AGU diz que ação de prefeito contra o BRT é “inadequada” e baseada em “conjecturas”

 AGU diz que ação de prefeito contra o BRT é “inadequada” e baseada em “conjecturas”

(Foto: reprodução)

A Advocacia Geral da União (AGU) protocolou uma manifestação sobre o processo judicial movido pela Prefeitura de Cuiabá contra a implantação do Bus Rapid Transit (BRT) e disse ser “inadequada” e baseada em “conjecturas”. A ação tramita no Superior Tribunal de Justiça (STJ) e a manifestação da AGU foi protocolada no último dia 19.

Nesta ação, a Prefeitura de Cuiabá não concorda com a troca de modal do Veículo Leve sobre Trilho (VLT) para o BRT, e busca impedir que o Ministério do Desenvolvimento Regional autorize a nova implantação pelo Governo do Estado.

A Prefeitura já entrou com duas ações e teve as liminares negadas pelo ministro do STJ, Humberto Martins.

Segundo o Governo, de acordo com relatórios técnicos já ficou comprovado a total inviabilidade do VLT.

“A petição inicial não indica, com a precisão necessária, o ato supostamente ilegal objeto da impetração.

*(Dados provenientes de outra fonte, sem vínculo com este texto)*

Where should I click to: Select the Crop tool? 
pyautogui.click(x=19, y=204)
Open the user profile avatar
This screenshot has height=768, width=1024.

A contextualização apresentada é vaga. A parte autora não explica adequadamente o quadro jurídico ou o conteúdo do ato administrativo a ser editado pelo Ministro de Estado”, diz trecho do parecer da AGU.

O representante da AGU exemplificou a inadequação em razão da Prefeitura ter acionado o Ministério do Desenvolvimento Regional sem especificar qual o ato que pretendia evitar que o ministro tomasse.

Para a AGU, a Prefeitura não tem o que manifestar, já que não participou do processo administrativo que culminou na tomada de decisão da troca do VLT pelo BRT.

A AGU continuou esclarecendo anda que, a ação movida pela Prefeitura de Cuiabá trouxe uma “narrativa fática fundada em conjecturas”, situação que foi exposta pelo próprio ministro Humberto Martins quando negou o pedido.

“Ou seja: a impetração caracteriza como supostamente ilegal não um ato praticado ou a ser praticado pelo Ministro de Estado do Desenvolvimento do Regional, dirigindo sua queixa, em vez disso, para uma decisão tomada em âmbito estadual […] Em suma, pelos motivos acima delineados, inexiste qualquer ato ilegal ou abusivo do Ministro de Estado do Desenvolvimento Regional a ser sanado por meio da presente impetração, devendo a segurança ser denegada”, concluiu a AGU, no documento.